──────── AVAILABLE DATA

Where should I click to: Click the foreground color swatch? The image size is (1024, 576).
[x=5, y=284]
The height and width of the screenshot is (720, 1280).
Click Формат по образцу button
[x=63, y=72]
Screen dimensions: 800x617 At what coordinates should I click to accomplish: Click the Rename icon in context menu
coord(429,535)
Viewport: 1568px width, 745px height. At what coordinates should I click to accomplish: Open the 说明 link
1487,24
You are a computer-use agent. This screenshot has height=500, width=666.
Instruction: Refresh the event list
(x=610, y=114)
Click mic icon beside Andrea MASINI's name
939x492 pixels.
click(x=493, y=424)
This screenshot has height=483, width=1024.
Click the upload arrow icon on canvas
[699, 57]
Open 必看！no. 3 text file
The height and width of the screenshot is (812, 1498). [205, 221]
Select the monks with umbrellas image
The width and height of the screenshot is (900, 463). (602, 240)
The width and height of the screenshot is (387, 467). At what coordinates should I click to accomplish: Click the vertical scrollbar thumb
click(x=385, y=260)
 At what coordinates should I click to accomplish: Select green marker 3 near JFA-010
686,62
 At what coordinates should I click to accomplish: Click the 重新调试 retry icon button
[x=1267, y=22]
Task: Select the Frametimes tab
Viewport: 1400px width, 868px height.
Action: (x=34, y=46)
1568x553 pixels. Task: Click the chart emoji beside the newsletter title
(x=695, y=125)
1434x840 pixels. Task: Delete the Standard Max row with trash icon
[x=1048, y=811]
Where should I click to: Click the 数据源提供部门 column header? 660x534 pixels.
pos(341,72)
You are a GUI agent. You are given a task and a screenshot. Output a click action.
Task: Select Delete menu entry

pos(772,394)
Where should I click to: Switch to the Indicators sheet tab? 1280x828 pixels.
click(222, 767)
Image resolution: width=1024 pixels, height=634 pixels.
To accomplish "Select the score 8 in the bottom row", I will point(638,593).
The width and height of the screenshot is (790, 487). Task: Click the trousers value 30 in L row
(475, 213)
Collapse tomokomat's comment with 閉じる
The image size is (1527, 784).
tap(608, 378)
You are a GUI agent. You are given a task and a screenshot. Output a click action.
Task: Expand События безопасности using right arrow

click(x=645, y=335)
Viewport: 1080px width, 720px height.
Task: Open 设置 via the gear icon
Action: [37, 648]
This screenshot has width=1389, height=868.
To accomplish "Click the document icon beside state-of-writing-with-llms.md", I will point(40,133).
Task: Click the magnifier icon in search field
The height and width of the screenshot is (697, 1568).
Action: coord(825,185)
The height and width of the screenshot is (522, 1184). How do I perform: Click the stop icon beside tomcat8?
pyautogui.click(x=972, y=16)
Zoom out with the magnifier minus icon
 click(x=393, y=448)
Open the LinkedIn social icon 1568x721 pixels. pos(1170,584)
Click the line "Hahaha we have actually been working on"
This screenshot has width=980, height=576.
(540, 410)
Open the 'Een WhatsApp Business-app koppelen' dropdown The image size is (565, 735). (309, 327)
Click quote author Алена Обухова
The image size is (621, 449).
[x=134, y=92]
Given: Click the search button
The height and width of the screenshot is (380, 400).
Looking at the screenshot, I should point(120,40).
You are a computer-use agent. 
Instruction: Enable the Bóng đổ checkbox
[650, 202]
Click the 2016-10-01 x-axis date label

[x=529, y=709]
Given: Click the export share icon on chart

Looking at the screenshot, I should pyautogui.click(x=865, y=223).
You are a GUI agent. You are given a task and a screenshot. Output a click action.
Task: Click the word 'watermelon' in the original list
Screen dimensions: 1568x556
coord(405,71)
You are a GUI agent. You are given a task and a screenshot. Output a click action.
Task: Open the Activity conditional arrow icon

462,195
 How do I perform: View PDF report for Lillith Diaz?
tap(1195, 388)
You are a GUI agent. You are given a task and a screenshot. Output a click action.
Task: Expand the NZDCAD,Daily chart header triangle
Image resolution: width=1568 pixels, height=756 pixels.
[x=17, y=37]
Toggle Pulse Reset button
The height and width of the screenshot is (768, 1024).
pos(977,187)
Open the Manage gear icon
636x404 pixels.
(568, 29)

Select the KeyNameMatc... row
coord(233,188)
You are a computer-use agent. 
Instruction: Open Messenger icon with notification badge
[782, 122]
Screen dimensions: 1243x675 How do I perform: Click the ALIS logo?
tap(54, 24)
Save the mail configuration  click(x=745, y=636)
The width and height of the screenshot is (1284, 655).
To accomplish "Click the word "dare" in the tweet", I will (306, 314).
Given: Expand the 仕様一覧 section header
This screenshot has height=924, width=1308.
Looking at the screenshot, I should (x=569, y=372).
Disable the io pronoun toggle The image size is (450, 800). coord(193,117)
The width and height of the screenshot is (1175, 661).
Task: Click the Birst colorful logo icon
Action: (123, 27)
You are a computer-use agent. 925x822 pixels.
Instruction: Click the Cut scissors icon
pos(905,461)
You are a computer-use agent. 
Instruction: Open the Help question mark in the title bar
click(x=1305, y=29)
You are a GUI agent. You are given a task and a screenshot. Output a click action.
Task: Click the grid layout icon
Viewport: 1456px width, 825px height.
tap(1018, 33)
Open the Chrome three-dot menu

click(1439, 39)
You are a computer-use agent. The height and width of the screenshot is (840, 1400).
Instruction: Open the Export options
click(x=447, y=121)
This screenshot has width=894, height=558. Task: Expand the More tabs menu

────────────────

*INSTRUCTIONS TO FOLLOW*:
Repeat every line of the material above word for word, without changing anything.

*RESPONSE FOR THIS EXERCISE*:
Where should I click to: Click the foreground color swatch? The image size is (1024, 576).
[x=5, y=284]
The height and width of the screenshot is (720, 1280).
Click Формат по образцу button
[x=63, y=72]
Screen dimensions: 800x617 At what coordinates should I click to accomplish: Click the Rename icon in context menu
coord(429,535)
Viewport: 1568px width, 745px height. At what coordinates should I click to accomplish: Open the 说明 link
1487,24
You are a computer-use agent. This screenshot has height=500, width=666.
Instruction: Refresh the event list
(x=610, y=114)
Click mic icon beside Andrea MASINI's name
939x492 pixels.
click(x=493, y=424)
This screenshot has height=483, width=1024.
Click the upload arrow icon on canvas
[699, 57]
Open 必看！no. 3 text file
The height and width of the screenshot is (812, 1498). [205, 221]
Select the monks with umbrellas image
The width and height of the screenshot is (900, 463). (602, 240)
The width and height of the screenshot is (387, 467). At what coordinates should I click to accomplish: Click the vertical scrollbar thumb
click(x=385, y=260)
 At what coordinates should I click to accomplish: Select green marker 3 near JFA-010
686,62
 At what coordinates should I click to accomplish: Click the 重新调试 retry icon button
[x=1267, y=22]
Task: Select the Frametimes tab
Viewport: 1400px width, 868px height.
Action: (x=34, y=46)
1568x553 pixels. Task: Click the chart emoji beside the newsletter title
(x=695, y=125)
1434x840 pixels. Task: Delete the Standard Max row with trash icon
[x=1048, y=811]
Where should I click to: Click the 数据源提供部门 column header? 660x534 pixels.
pos(341,72)
You are a GUI agent. You are given a task and a screenshot. Output a click action.
Task: Select Delete menu entry

pos(772,394)
Where should I click to: Switch to the Indicators sheet tab? 1280x828 pixels.
click(222, 767)
Image resolution: width=1024 pixels, height=634 pixels.
To accomplish "Select the score 8 in the bottom row", I will point(638,593).
The width and height of the screenshot is (790, 487). Task: Click the trousers value 30 in L row
(475, 213)
Collapse tomokomat's comment with 閉じる
The image size is (1527, 784).
tap(608, 378)
You are a GUI agent. You are given a task and a screenshot. Output a click action.
Task: Expand События безопасности using right arrow

click(x=645, y=335)
Viewport: 1080px width, 720px height.
Task: Open 设置 via the gear icon
Action: [37, 648]
This screenshot has width=1389, height=868.
To accomplish "Click the document icon beside state-of-writing-with-llms.md", I will point(40,133).
Task: Click the magnifier icon in search field
The height and width of the screenshot is (697, 1568).
Action: coord(825,185)
The height and width of the screenshot is (522, 1184). How do I perform: Click the stop icon beside tomcat8?
pyautogui.click(x=972, y=16)
Zoom out with the magnifier minus icon
 click(x=393, y=448)
Open the LinkedIn social icon 1568x721 pixels. pos(1170,584)
Click the line "Hahaha we have actually been working on"
This screenshot has width=980, height=576.
(540, 410)
Open the 'Een WhatsApp Business-app koppelen' dropdown The image size is (565, 735). (309, 327)
Click quote author Алена Обухова
The image size is (621, 449).
[x=134, y=92]
Given: Click the search button
The height and width of the screenshot is (380, 400).
Looking at the screenshot, I should point(120,40).
You are a computer-use agent. 
Instruction: Enable the Bóng đổ checkbox
[650, 202]
Click the 2016-10-01 x-axis date label

[x=529, y=709]
Given: Click the export share icon on chart

Looking at the screenshot, I should pyautogui.click(x=865, y=223).
You are a GUI agent. You are given a task and a screenshot. Output a click action.
Task: Click the word 'watermelon' in the original list
Screen dimensions: 1568x556
coord(405,71)
You are a GUI agent. You are given a task and a screenshot. Output a click action.
Task: Open the Activity conditional arrow icon

462,195
 How do I perform: View PDF report for Lillith Diaz?
tap(1195, 388)
You are a GUI agent. You are given a task and a screenshot. Output a click action.
Task: Expand the NZDCAD,Daily chart header triangle
Image resolution: width=1568 pixels, height=756 pixels.
[x=17, y=37]
Toggle Pulse Reset button
The height and width of the screenshot is (768, 1024).
pos(977,187)
Open the Manage gear icon
636x404 pixels.
(568, 29)

Select the KeyNameMatc... row
coord(233,188)
You are a computer-use agent. 
Instruction: Open Messenger icon with notification badge
[782, 122]
Screen dimensions: 1243x675 How do I perform: Click the ALIS logo?
tap(54, 24)
Save the mail configuration  click(x=745, y=636)
The width and height of the screenshot is (1284, 655).
To accomplish "Click the word "dare" in the tweet", I will (306, 314).
Given: Expand the 仕様一覧 section header
This screenshot has height=924, width=1308.
Looking at the screenshot, I should (x=569, y=372).
Disable the io pronoun toggle The image size is (450, 800). coord(193,117)
The width and height of the screenshot is (1175, 661).
Task: Click the Birst colorful logo icon
Action: (123, 27)
You are a computer-use agent. 925x822 pixels.
Instruction: Click the Cut scissors icon
pos(905,461)
You are a computer-use agent. 
Instruction: Open the Help question mark in the title bar
click(x=1305, y=29)
You are a GUI agent. You are given a task and a screenshot. Output a click action.
Task: Click the grid layout icon
Viewport: 1456px width, 825px height.
tap(1018, 33)
Open the Chrome three-dot menu

click(1439, 39)
You are a computer-use agent. The height and width of the screenshot is (840, 1400).
Instruction: Open the Export options
click(x=447, y=121)
This screenshot has width=894, height=558. Task: Expand the More tabs menu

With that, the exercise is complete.